Microsoft flow has become an integral part of Office 365. As a service that helps us create automated workflows between apps and services to synchronize files, get notifications, collect data and more, knowing how to call Flow from any application is very important to any developer.

To illustrate how to call a Flow from our app, we will mimic sending an email. Normally for such a task, we could send the message to our mail server directly from the app, but we will use flow in the post. The advantage here is that, we can perform some other actions in the flow either before we send the mail or afterwards.

An email will have the address, subject and body. How would the flow know we are sending these parameters? What will be the REST endpoint? Flow provides the Request action for this. We will specify the JSON schema we are sending, and it will provide us with the URI endpoint as well.

For our request, the body will look like this:

{
    "emailaddress":"string",
    "subject": "string",
    "message": "string"
}

Step 1:

We can then generate a schema from this. You can use JSON schema generator like jsonschema.net.

{
    "type": "object",
    "properties": {
        "emailaddress": {
            "type": "string"
        },
        "subject": {
            "type": "string"
        },
        "message": {
            "type": "string"
        }
    }
}

The only required keywords for JSON sent to a Flow are type and properties.

Step 2:

Go to your flow page, create a blank flow. When prompted to search for triggers, choose When a HTTP Request is received.

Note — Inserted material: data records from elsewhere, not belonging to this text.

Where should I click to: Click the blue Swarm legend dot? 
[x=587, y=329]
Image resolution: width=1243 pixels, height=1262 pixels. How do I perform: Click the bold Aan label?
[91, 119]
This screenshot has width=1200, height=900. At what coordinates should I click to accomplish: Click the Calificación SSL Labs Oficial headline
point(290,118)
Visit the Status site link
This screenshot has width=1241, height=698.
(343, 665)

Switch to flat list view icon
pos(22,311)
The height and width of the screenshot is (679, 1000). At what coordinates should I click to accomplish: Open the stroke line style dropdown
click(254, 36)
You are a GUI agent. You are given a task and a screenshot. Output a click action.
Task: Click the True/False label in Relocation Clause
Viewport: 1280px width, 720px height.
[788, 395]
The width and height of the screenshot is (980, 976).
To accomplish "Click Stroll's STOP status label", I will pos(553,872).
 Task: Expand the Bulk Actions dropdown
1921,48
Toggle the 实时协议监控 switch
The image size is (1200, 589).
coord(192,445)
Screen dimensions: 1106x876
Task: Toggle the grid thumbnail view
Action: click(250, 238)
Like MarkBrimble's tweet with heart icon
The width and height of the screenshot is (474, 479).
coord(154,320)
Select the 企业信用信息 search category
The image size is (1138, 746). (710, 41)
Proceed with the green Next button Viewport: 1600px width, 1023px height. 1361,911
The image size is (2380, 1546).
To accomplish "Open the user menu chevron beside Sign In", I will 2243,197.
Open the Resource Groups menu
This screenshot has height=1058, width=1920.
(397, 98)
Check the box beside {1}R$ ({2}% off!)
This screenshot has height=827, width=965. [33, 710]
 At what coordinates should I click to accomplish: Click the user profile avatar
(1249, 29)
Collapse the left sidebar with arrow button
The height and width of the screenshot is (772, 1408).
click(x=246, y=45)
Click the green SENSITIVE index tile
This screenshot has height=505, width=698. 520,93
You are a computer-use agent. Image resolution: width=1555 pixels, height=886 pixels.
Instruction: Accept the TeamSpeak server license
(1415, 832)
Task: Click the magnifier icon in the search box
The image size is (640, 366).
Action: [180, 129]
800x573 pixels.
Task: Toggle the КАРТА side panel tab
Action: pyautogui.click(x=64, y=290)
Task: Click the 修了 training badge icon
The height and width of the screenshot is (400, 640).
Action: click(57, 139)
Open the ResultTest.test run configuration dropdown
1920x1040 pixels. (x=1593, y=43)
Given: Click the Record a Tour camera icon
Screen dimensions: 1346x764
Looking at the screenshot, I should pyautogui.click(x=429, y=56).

Paste your JSON in the Request Body Schema Format field. After you save the flow, you will get the API endpoint.

Step 3:

Click on the + New Step and add Office 365 Outlook – send an email

Select a field and click add dynamic content. Then click the See more. You will see the JSON parameters from the schema you supplied. Add appropriate parameters to their fields.

Step 4:

Let’s check to see if the email was sent. We will add Response action to check the status of the email request. 200 indicates it was successful.

We can then add more actions.

Note: Response actions will not work when added to workflows triggered by recurrence.

Security

Anybody with the Flow URL can call it. Your best bet at securing it is to keep the URL safe. Alternative you could use any of the following methods to secure it.

Method 1: Create your own security token

For this method, you will supply a security token as part of your Flow Trigger URL

This will change how you will call the Flow. The URL for the trigger will now contain the slug /{accessToken}/. You will replace the {accessToken} in the URL with your token

Method 2: Check the Header

You can use the Data Operations – Parse action to parse the Header information received by the When a HTTP Request is Received Action is called.

You can use Control Terminate and Conditions actions to validate that a particular header information meets your requirements.

Method 3: Regenerate the Trigger URL

If it is compromised, you can regenerate a new HTTP endpoint URL by copying the existing flow, saving it, and you will get a new URL.

Final Words

You can test you flow by using Postman. An important thing to note is that, the Flow HTTP endpoint doesn’t return anything if you don’t explicitly do so. If you get a response, you can assume it’s an error.